[Data taken from a collection]
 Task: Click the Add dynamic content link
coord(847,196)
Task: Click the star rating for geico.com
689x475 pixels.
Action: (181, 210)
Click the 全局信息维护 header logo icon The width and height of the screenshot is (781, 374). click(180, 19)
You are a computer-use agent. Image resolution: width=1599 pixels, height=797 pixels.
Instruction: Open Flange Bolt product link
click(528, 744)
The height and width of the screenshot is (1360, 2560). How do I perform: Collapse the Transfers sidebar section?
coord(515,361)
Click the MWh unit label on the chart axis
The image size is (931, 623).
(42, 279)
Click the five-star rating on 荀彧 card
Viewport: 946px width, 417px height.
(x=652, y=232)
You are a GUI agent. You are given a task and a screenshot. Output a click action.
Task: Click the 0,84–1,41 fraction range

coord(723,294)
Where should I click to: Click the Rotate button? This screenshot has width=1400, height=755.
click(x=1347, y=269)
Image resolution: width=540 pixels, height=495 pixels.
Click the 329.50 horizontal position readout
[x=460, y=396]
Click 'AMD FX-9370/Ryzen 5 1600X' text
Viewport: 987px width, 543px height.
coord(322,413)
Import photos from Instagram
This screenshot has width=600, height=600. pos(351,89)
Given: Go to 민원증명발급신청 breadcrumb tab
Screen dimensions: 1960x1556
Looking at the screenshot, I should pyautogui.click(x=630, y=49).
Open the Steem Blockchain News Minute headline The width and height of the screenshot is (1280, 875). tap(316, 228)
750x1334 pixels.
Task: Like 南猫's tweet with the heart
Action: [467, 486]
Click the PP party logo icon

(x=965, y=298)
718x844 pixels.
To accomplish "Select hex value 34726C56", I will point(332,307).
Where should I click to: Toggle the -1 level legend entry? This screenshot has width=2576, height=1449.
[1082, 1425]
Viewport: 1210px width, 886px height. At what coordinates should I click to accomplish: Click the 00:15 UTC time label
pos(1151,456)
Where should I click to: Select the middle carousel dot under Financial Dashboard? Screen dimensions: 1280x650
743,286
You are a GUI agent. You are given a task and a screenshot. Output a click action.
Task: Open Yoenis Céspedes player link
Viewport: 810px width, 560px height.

#### THE PROBLEM:
Print all of the data above again, line for line, with no changes.

#### THE COMPLETED TASK:
 Task: Click the Add dynamic content link
coord(847,196)
Task: Click the star rating for geico.com
689x475 pixels.
Action: (181, 210)
Click the 全局信息维护 header logo icon The width and height of the screenshot is (781, 374). click(180, 19)
You are a computer-use agent. Image resolution: width=1599 pixels, height=797 pixels.
Instruction: Open Flange Bolt product link
click(528, 744)
The height and width of the screenshot is (1360, 2560). How do I perform: Collapse the Transfers sidebar section?
coord(515,361)
Click the MWh unit label on the chart axis
The image size is (931, 623).
(42, 279)
Click the five-star rating on 荀彧 card
Viewport: 946px width, 417px height.
(x=652, y=232)
You are a GUI agent. You are given a task and a screenshot. Output a click action.
Task: Click the 0,84–1,41 fraction range

coord(723,294)
Where should I click to: Click the Rotate button? This screenshot has width=1400, height=755.
click(x=1347, y=269)
Image resolution: width=540 pixels, height=495 pixels.
Click the 329.50 horizontal position readout
[x=460, y=396]
Click 'AMD FX-9370/Ryzen 5 1600X' text
Viewport: 987px width, 543px height.
coord(322,413)
Import photos from Instagram
This screenshot has width=600, height=600. pos(351,89)
Given: Go to 민원증명발급신청 breadcrumb tab
Screen dimensions: 1960x1556
Looking at the screenshot, I should pyautogui.click(x=630, y=49).
Open the Steem Blockchain News Minute headline The width and height of the screenshot is (1280, 875). tap(316, 228)
750x1334 pixels.
Task: Like 南猫's tweet with the heart
Action: [467, 486]
Click the PP party logo icon

(x=965, y=298)
718x844 pixels.
To accomplish "Select hex value 34726C56", I will point(332,307).
Where should I click to: Toggle the -1 level legend entry? This screenshot has width=2576, height=1449.
[1082, 1425]
Viewport: 1210px width, 886px height. At what coordinates should I click to accomplish: Click the 00:15 UTC time label
pos(1151,456)
Where should I click to: Select the middle carousel dot under Financial Dashboard? Screen dimensions: 1280x650
743,286
You are a GUI agent. You are given a task and a screenshot. Output a click action.
Task: Open Yoenis Céspedes player link
Viewport: 810px width, 560px height.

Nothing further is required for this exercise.